= Texto fornecido =
=-=-=-=-=

Isso ocorreu no Iraque, na Líbia, em monarquias feudais do Golfo.

Na América Latina, Washington mantém as melhores relações com algumas ditaduras, promove golpes de Estado para instalar governos fantoches. Entretanto, monta conspirações contra governos democráticos que não se submetem; sempre em nome da democracia de que se dizem guardiões.

Os governos progressistas – Venezuela Bolívia, Equador – são hostilizados como inimigos da democracia, e governos de matizes fascizantes – Colômbia, Honduras – tratados como aliados preferenciais e definidos como democráticos.

Lições da história

A ascensão do fascismo na Europa não é um fenómeno novo.

No Tribunal de Nuremberga que julgou os criminosos mais destacados do III Reich afirmou-se repetidamente que o fascismo seria erradicado mundo.

Essa foi uma esperança romântica. Antes mesmo de serem anunciadas as sentenças, já a administração Truman estava a organizar a ida clandestina para os EUA de conhecidas personalidades nazis, algumas contratadas por universidades tradicionais. Simultaneamente, os governos do Reino Unido e dos EUA mantiveram excelentes relações com os fascismos ibéricos. Salazar e Franco foram encarados como aliados.

Quando a Jugoslávia se desagregou, a Sérvia, qualificada de comunista, foi tratada como Estado inimigo, mas Washington, Londres e a Alemanha Federal estabeleceram relações de grande cordialidade com a Croácia cujo governo estava infestado de ex-nazis.

Após o desaparecimento da União Soviética, quando a Rússia se transformou num país capitalista, o fascismo começou a levantar cabeça na Europa Ocidental.

Em França, Le Pen chegou a disputar a Presidência da República a Chirac numa segunda volta. Na Alemanha, o partido neonazi afirma publicamente o seu saudosismo do Reich hitleriano. Na Áustria, na Holanda, na Itália, nas repúblicas bálticas, partidos de extrema-direita conquistam sectores importantes do eleitorado. No primeiro desses países o líder neonazi participou num governo de coligação.

=-=-=-=-=

[Itens do conjunto de dados]

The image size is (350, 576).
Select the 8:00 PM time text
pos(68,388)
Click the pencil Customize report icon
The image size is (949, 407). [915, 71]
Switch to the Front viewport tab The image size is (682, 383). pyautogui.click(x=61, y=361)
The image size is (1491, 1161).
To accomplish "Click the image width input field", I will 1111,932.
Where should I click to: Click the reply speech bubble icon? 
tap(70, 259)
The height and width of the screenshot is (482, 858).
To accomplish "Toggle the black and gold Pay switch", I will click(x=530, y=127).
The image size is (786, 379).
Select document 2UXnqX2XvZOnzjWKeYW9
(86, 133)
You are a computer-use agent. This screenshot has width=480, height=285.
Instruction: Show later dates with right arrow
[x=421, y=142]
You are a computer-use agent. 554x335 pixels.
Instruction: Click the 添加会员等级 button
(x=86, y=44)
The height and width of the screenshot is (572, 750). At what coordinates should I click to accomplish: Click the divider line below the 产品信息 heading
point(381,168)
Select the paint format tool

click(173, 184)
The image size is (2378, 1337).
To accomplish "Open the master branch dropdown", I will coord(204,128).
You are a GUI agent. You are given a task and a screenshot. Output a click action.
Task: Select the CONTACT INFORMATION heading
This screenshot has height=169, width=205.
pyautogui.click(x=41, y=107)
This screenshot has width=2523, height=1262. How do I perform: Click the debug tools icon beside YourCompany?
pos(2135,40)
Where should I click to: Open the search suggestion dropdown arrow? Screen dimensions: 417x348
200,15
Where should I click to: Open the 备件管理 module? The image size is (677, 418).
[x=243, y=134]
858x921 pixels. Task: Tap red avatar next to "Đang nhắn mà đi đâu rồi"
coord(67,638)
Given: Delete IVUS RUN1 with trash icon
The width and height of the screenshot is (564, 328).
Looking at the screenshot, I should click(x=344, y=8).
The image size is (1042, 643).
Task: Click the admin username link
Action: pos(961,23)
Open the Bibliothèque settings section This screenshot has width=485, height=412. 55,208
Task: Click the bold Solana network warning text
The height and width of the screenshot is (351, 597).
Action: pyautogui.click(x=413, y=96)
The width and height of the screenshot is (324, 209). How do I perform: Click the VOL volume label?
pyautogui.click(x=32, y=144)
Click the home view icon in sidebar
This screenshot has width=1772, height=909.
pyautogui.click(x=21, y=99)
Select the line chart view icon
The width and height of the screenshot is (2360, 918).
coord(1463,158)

=-=-=-=-=

= Lista de tarefas =
1. De acordo com o texto fornecido, com quem Le Pen disputou a Presidência da República francesa numa segunda volta?
2. Transcreva do texto fornecido o trecho que vai de "Os governos progressistas" até "seria erradicado mundo.".

= Respostas por ordem =
1. Com Chirac.

2.
Os governos progressistas – Venezuela Bolívia, Equador – são hostilizados como inimigos da democracia, e governos de matizes fascizantes – Colômbia, Honduras – tratados como aliados preferenciais e definidos como democráticos.

Lições da história

A ascensão do fascismo na Europa não é um fenómeno novo.

No Tribunal de Nuremberga que julgou os criminosos mais destacados do III Reich afirmou-se repetidamente que o fascismo seria erradicado mundo.